Inhibiting a certain microRNA may be a way to keep our bodies healthier as we grow older, scientists say. In a mouse study, the team used an antagomir (a microRNA inhibitor) specifically designed to block microRNA-141-3p, whose levels are significantly elevated with age. When they examined the mice afterwards, they found a more youthful profile throughout their bodies.
The team believes their findings suggest reducing this microRNA’s expression is a possible strategy to improve immune, bone, and muscle health with age.
The study appeared in Aging and Disease.
MicroRNAs are small (18–25 nucleotides), noncoding RNAs that help regulate gene expression. Several, including microRNA-141-3p, have been implicated in aging’s effects, such as increasing levels of potentially damaging chronic inflammation and shrinking muscle mass.
In 2018, this team reported that with age, expression of microRNA-141-3p goes up while the key signaling molecule stromal cell derived factor 1 (SDF-1), which helps stem cells make healthy bone and muscle, goes down in both human and mouse mesenchymal stem cells.
In this latest study, which the researchers believe is the first of its kind, the team used an antagomir to block microRNA-141-3p in aged mice.
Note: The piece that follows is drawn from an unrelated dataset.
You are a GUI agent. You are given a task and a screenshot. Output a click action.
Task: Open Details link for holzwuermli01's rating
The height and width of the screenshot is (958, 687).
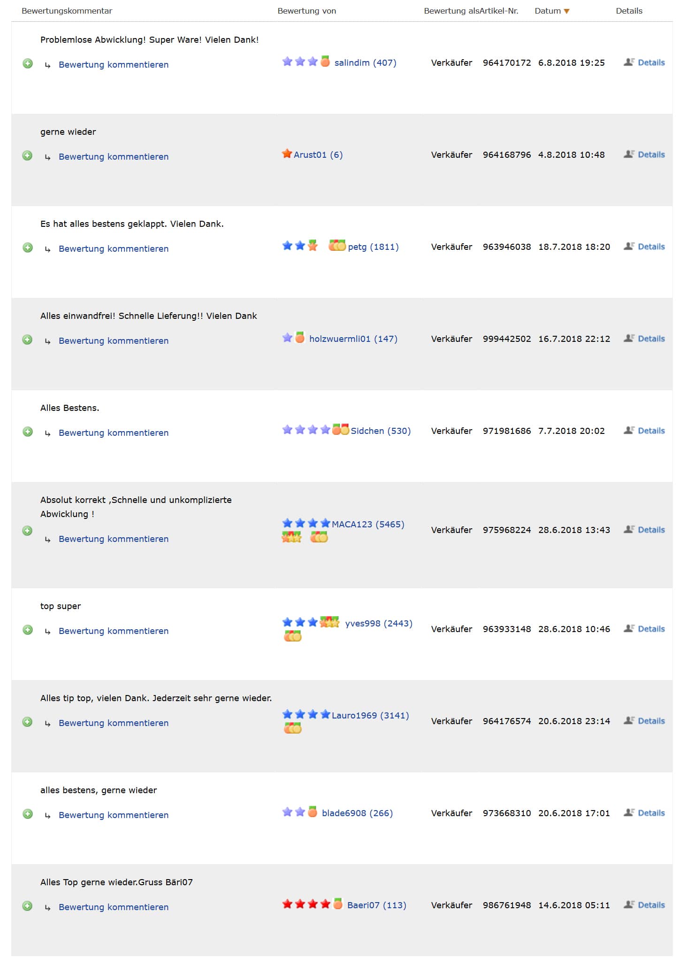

Antagomirs are currently restricted to research, but may have therapeutic value for patients, said the study’s senior author, Sadanan Fulzele, DVM, PhD, aging researcher in the Department of Medicine at the Medical College of Georgia at Augusta University.
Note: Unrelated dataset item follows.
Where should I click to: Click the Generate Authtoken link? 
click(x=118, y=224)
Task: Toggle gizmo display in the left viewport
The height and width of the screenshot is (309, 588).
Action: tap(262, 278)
The mice, who would equate to humans in their 60s, were treated for three months with twice-weekly subcutaneous injections of this antagomir.
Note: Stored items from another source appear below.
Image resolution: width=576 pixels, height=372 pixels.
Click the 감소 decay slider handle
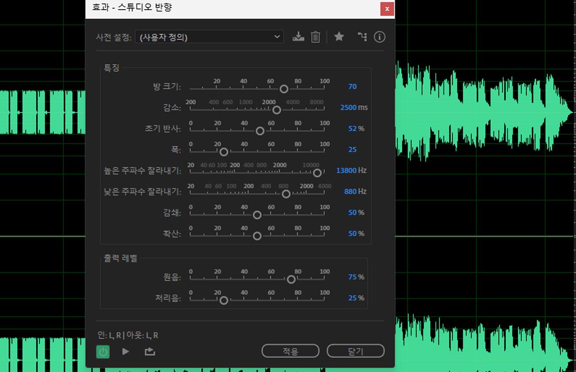[x=276, y=110]
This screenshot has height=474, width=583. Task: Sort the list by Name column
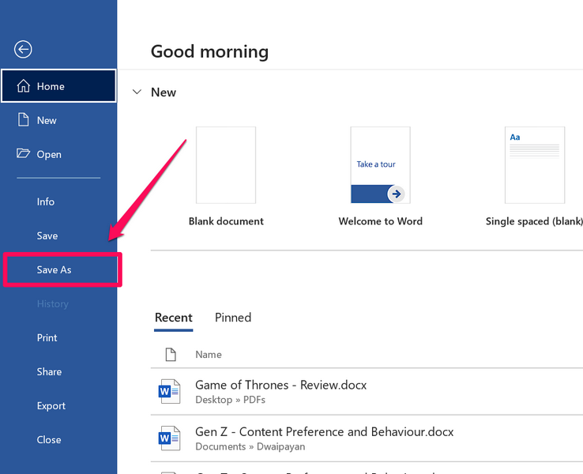[209, 355]
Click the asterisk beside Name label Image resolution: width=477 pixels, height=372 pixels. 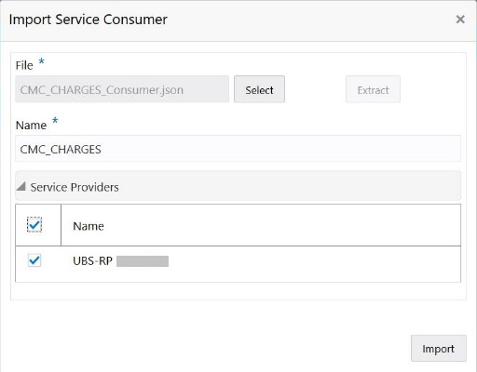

The scientists then looked at changes that occurred in the blood, bone, muscle, and the spleen, whose tasks include regulating levels of infection-fighting white blood cells. They found a more youthful profile in all these systems.
In the spleen, for example, they saw more inflammation-reducing immune cells called rather than their inflammation-promoting counterpart. The blood also had lower levels of inflammation-promoting cytokines, and the microstructure of the bone was more solid, while muscle fiber size was bigger.
The researchers also found that microRNA-141-3p regulates expression of AUF1, a “good” gene whose many jobs include regulating the stability of messenger RNA.
AUF1 helps protect younger people from making so many proinflammatory products, such as IL-6, that contribute to chronic, damaging inflammation. It does the same for cell senescence when cells become less able to function normally and divide but typically don’t die. Higher levels of microRNA-141-3p mean less of the protective AUF1. Blocking the microRNA led to higher levels and consequently less inflammation and senescence.
With age, the repair/replacement capacity of cells is known to decrease so that, for example, bone loss begins to outpace new bone formation. Meanwhile inflammation, essential to healing but destructive at chronic, high levels, creeps upward. Resulting problems can range from increasing physical frailty to an increased incidence of diseases like cancer, cardiovascular disease, and dementia.
The team notes that their work is geared toward preventing damage, rather than trying to restore a healthy normal. Some of their next planned steps include looking at how blocking the microRNA impacts other age-related concerns like cognition and giving the microRNA-141-3p-specific antagomir for a longer period.